June Monthly Meta: Development from the other side

Published May 31, 2022, 6:48 a.m.

Hey there, itsthejoker (dev team and admin team for Grafeas) here to talk about tooling!

In software development, tooling refers to programs or scripts that only serve to maintain other programs or scripts. In our case, we write tooling for the QA and Engagment teams so that they can directly interact with the keeper of data, Blossom, or various spreadsheets that are used to keep track of different things (like the delightfully awesome Treasure Hunts in Discord).

Since all of this happens behind the scenes, do you want a peek behind the curtain? Who am I kidding, of course you do. Let's go!

Automation: the science of fixing the boring parts

When looking at where to ease issues, there are a handful of questions that should be asked:

Where does it go?

Before we even get to "what does it do", we need to first figure out "how do people access the tool". If it's incredibly useful but requires a journey to the nearest rainforest to use, it's not a particularly useful tool. On the other hand, if something is literally in your back pocket but it's about as useful as this fork, you're not going to use it much either. Thankfully, that second issue is much easier to fix.
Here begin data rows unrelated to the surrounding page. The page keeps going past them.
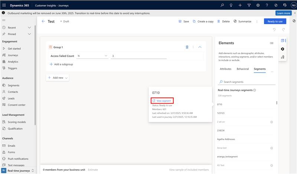Switch to the Behavioral tab
This screenshot has width=297, height=174.
click(242, 69)
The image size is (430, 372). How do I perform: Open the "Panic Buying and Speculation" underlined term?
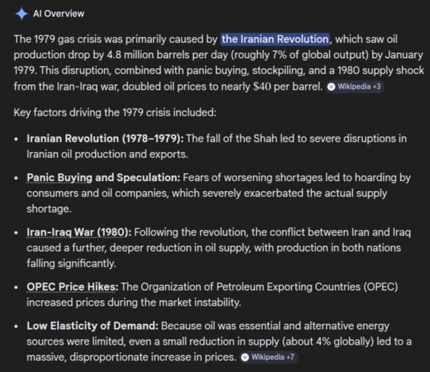click(x=103, y=178)
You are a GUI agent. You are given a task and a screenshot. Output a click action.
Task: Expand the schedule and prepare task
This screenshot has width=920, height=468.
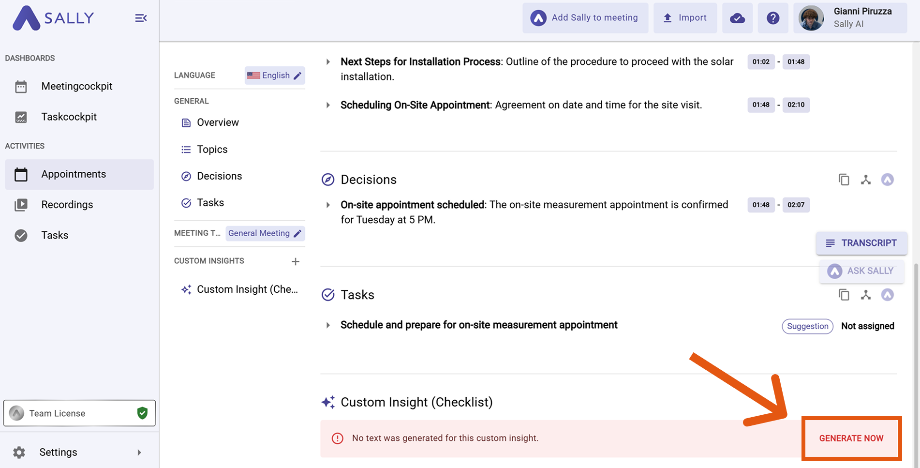(328, 325)
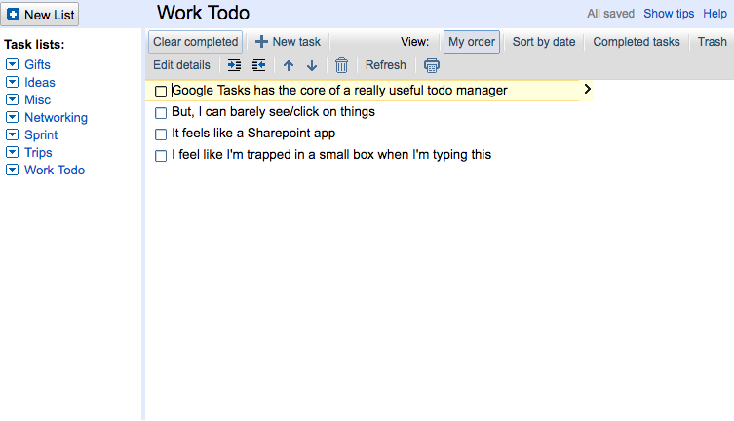Delete task using trash can icon

(x=341, y=66)
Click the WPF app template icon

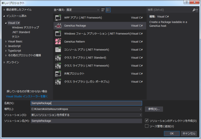pos(58,18)
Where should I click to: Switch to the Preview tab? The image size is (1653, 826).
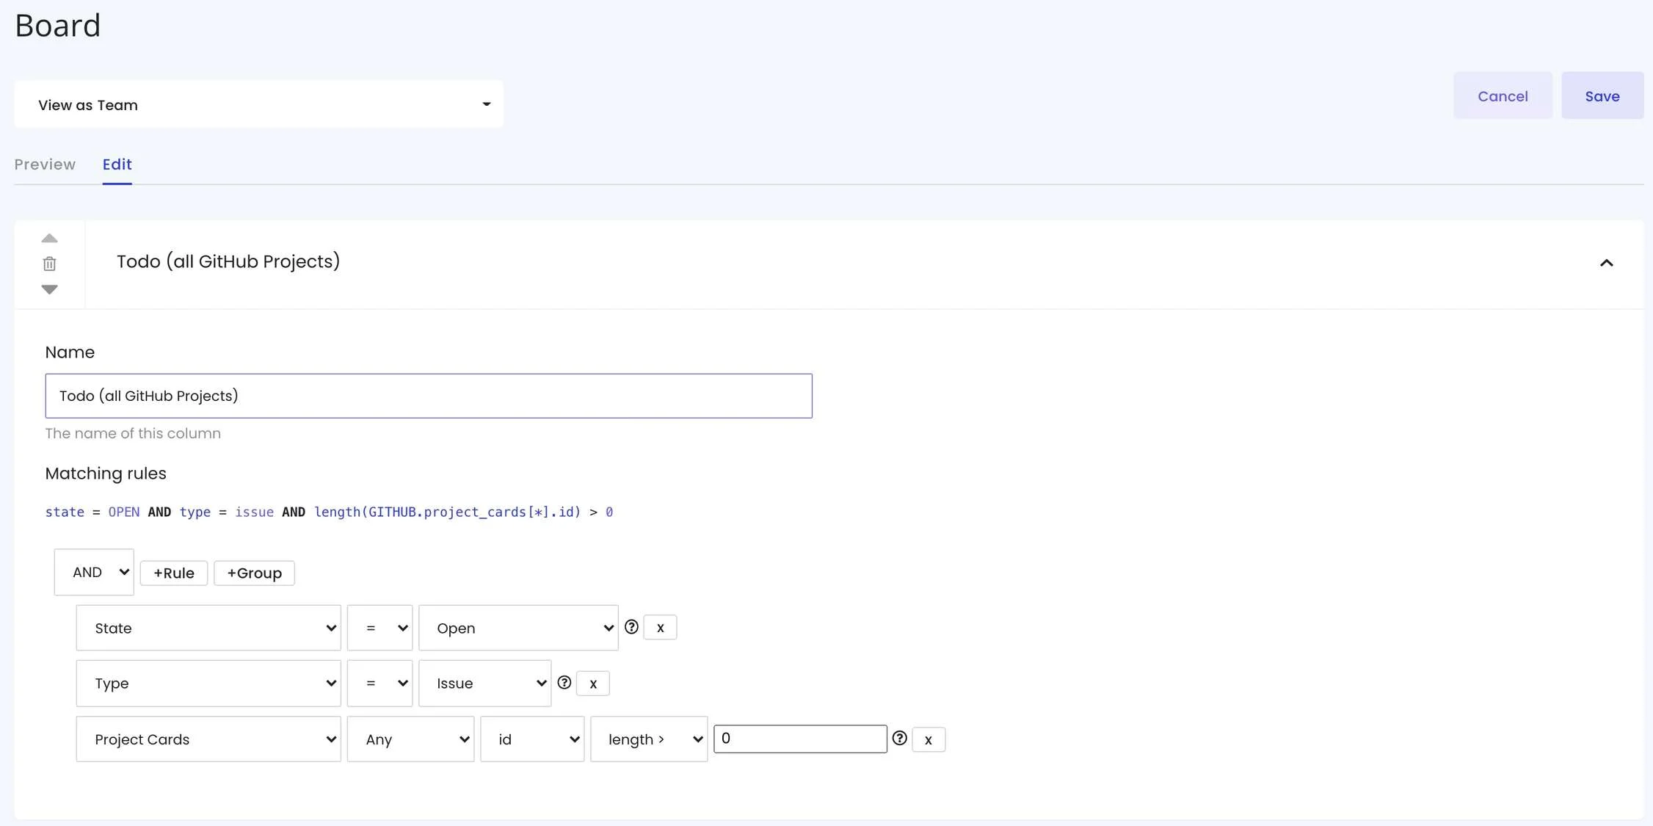(x=45, y=164)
As for the question itself, because we use Slack as our modchat, the grand majority of our mod tooling hooks directly into our modchat so that we can interact with it while we're thinking about it. I've got some cool screenshots later :)

What does it solve?

This is a hard question. When we look at problems, human nature is to look at solving the immediate problem, not necessarily the problem that causes the immediate problem. Here's a quick example:

"I'm having trouble updating this thing."

Sure, we could make updating the thing easier, but why are we updating the thing?

"We update the thing so it doesn't look broken over there."

That's a more useful problem -- why does the thing look broken? Is that fixable? If we look at the whole process for the thing, how can we make the most useful changes? If we can figure that out, usually we find that the part that needs to be fixed is not the part that currently raises issues -- it's the part that cause the part that currently raises issues.

How is it used?

This is usually an intuitive answer, but it rises from "what does it solve" in the form of "what is the process for using the fix that we're writing?". If using the fix is harder than the original process, guess what people will do? The original broken process. It's worth thinking about how the fix we're working on will be used and to make sure that it's as easy to use (and as easy to understand) as possible.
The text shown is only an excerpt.